Strict ordering prevents deadlocks:

```
ShardSet (read/write) -> Shard.vectors -> Shard.ivf -> Shard.nsg
```

The Arena lock is independent (managed internally by `PersistentArena`). Arena writes acquire an exclusive write lock on `active_segment`; reads acquire a shared read lock.

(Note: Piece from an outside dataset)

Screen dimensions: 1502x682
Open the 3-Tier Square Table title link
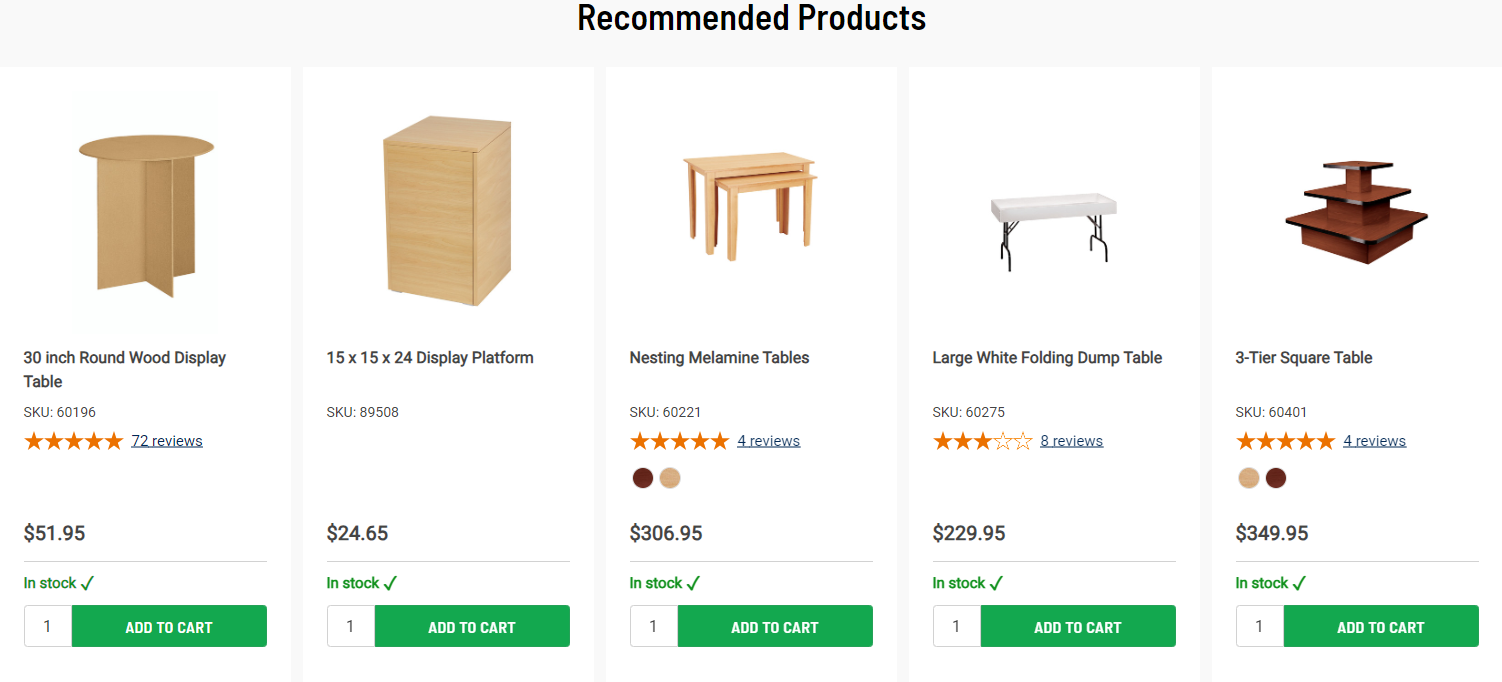(x=1304, y=358)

The AuditLog uses its own `Mutex<File>` independent of all other locks.

## Data Flow

### Write Path (memorize)

```
memorize(id, vector)
  -> serialize_log_entry(id, vector)     // [id_len:u16][id][delta_count:u32][deltas:u32*]
  -> maybe_encrypt(entry)                // AES-256-GCM if enabled
  -> arena.write_slice(payload)          // LZ4 compress, CRC32, write to mmap
  -> audit.record(Memorize, id)          // append to audit.bin (optional)
  -> shards.insert(id, vector)           // update in-memory index
  -> auto-train check                    // IVF/NSG/auto-shard thresholds
```

### Read Path (query)

```
query(query_vec, k)
  -> router.plan(collection_stats)       // choose strategy: brute/NSG/IVF/inverted
  -> shards.for_each_shard(|shard| {
       execute_plan(shard, query_vec, k) // parallel per-shard query
     })
  -> merge and sort by similarity        // top-k across all shards
```

### Recovery Path (load_from_log)

```
HmsCore::new()
  -> PersistentArena::new()
     -> discover_offset()                // walk frames, validate CRC32, find write head
  -> load_from_log()
     -> for each frame:
        arena_read_frame(offset)         // read + maybe_decrypt
        parse_log_payload()              // extract id + vector (or tombstone)
        shards.insert/remove()           // rebuild in-memory state
  -> load_indices()                      // load NSG/IVF from disk (maybe_decrypt)
  -> rebuild_inverted_index()            // reconstruct sparse inverted index
```

## Persistence Guarantees

### Arena Log

- **Append-only**: New entries are appended to the active mmap segment. No in-place mutation.
- **CRC32 framing**: Each frame has a CRC32 checksum over decompressed data. Corrupt frames are rejected on recovery.
- **Crash safety**: `mmap::flush_range()` after each write. Partial writes are detected by CRC32 failure during `discover_offset()`.
- **Segment rotation**: When a segment fills (1 GB), a new segment is created. Old segments become read-only.

### Compaction

- **Snapshot isolation**: Acquires exclusive `shards` write lock, snapshots all live vectors.
- **Atomic swap**: Writes snapshot to temp directory, then atomically replaces arena files via `replace_with_compacted()`.
- **Index preservation**: NSG and IVF indices are re-saved after compaction.

### Delete Semantics

- **Tombstone-first**: Tombstone (delta_count = 0xFFFFFFFF) is written to arena before in-memory removal.
- **Crash recovery**: If crash occurs after tombstone write but before memory removal, `load_from_log` replays the tombstone and correctly removes the vector.

## Concurrency Model

- **Readers**: Multiple concurrent readers via `RwLock<ShardSet>` read lock.
- **Writers**: `memorize()` acquires shard read lock (concurrent with other memorizes). Arena writes are serialized by `PersistentArena`'s internal write lock.
- **Compact**: Acquires exclusive shard write lock, blocking all concurrent reads and writes.
- **Auto-train**: NSG/IVF training acquires shard read lock and index write lock within a single shard.

## Retrieval Strategies

The `router` module selects strategy based on collection statistics:

| Condition | Strategy | Complexity |
|-----------|----------|-----------|
| < 1000 vectors | Brute force | O(n) |
| NSG trained | Graph search (greedy) | O(log n) |
| IVF trained | Inverted file + PQ | O(n/k) per probe |
| High query sparsity | Sparse inverted index | O(active_indices) |

Strategy selection is automatic per-query based on the `QueryPlan` generated by `router::plan()`.